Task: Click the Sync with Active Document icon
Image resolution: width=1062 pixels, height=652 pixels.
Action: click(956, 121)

────────

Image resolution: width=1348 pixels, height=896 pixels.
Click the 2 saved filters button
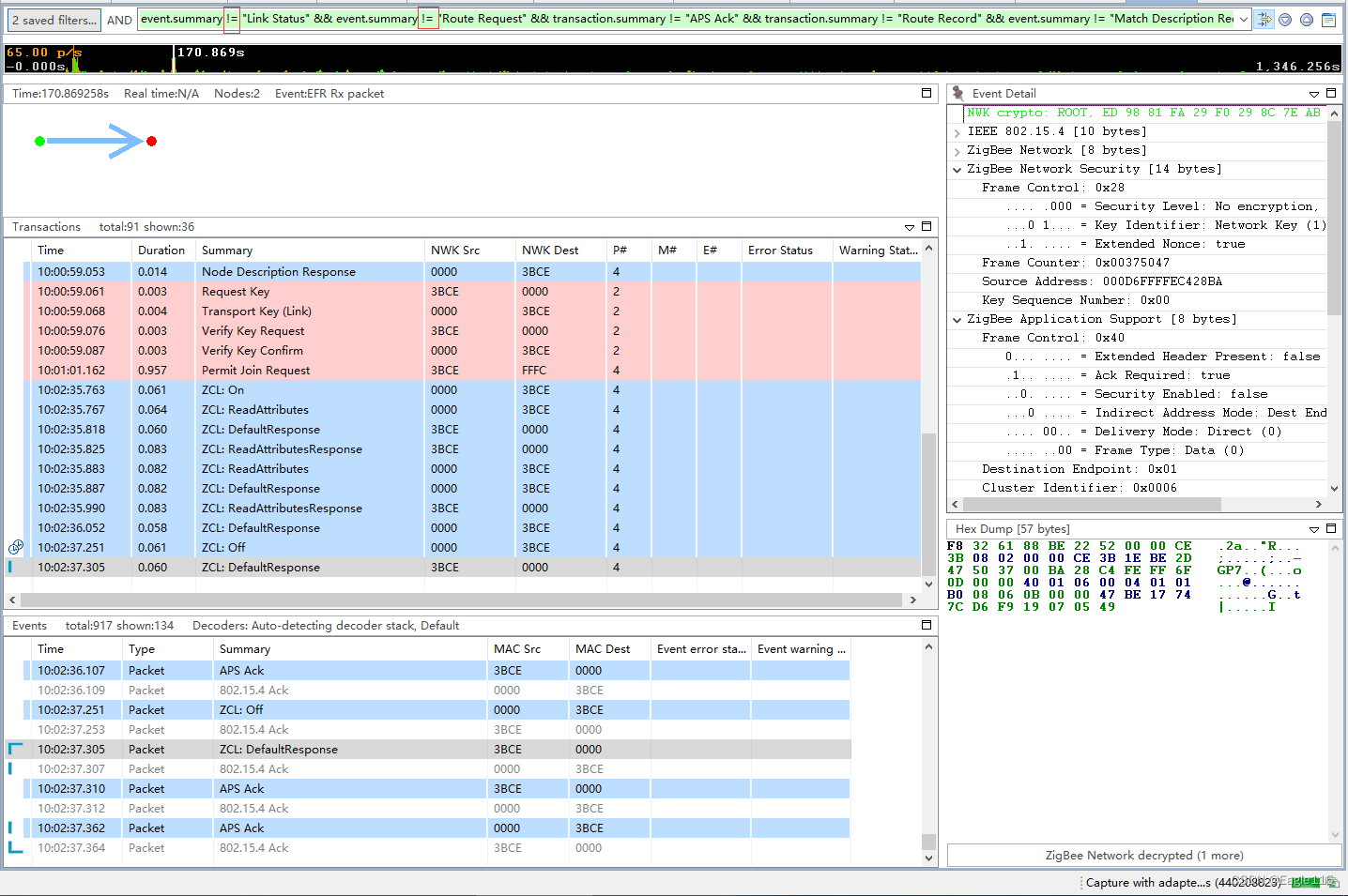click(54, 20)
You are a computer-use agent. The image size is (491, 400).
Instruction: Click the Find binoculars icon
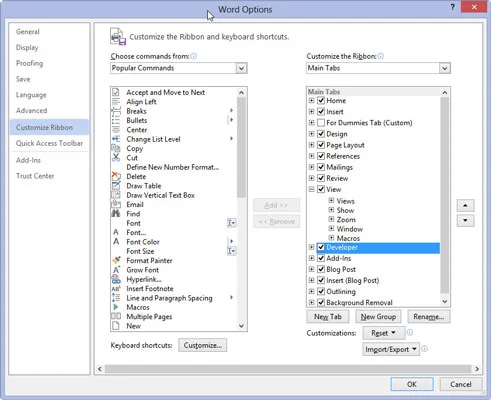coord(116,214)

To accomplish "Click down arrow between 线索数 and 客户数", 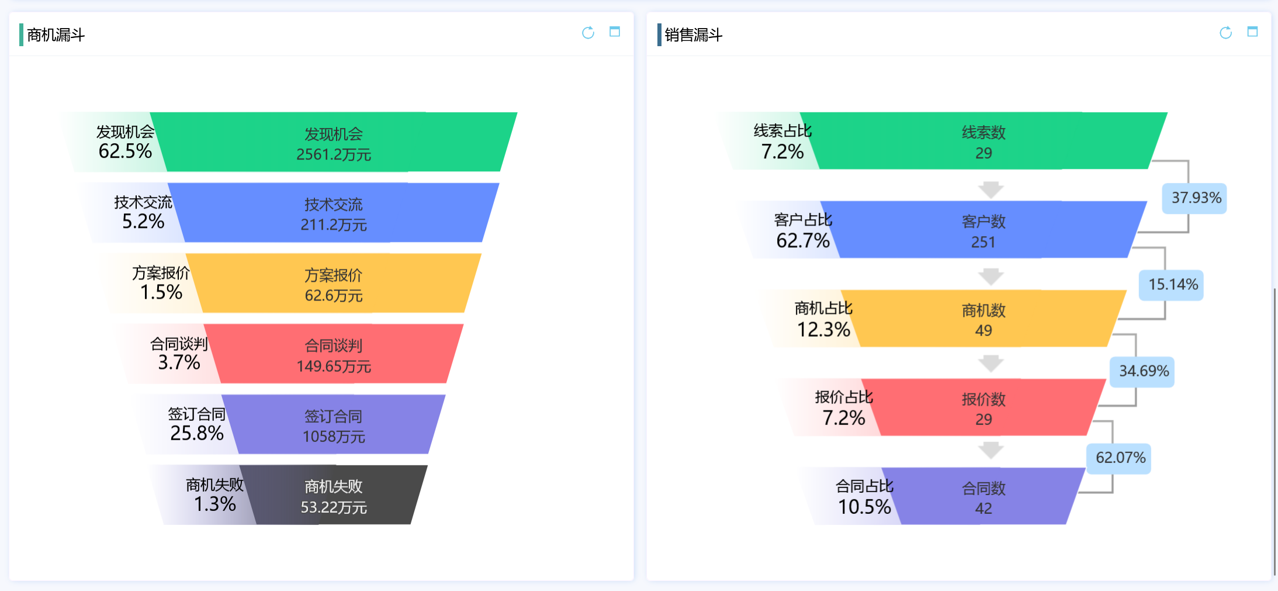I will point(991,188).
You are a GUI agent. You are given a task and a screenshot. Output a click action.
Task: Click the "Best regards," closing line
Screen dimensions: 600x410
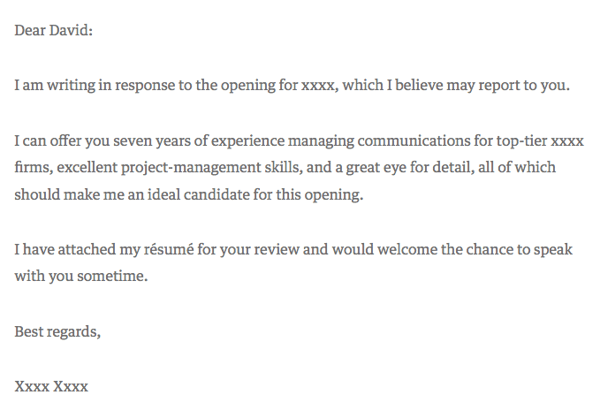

────────

Task item: Scan the listing and copy every line where the string "agent" shows up.

Answer space:
You are a computer-use agent. The image size is (491, 400).
You are a GUI agent. You are given a task and a screenshot. Output a click action.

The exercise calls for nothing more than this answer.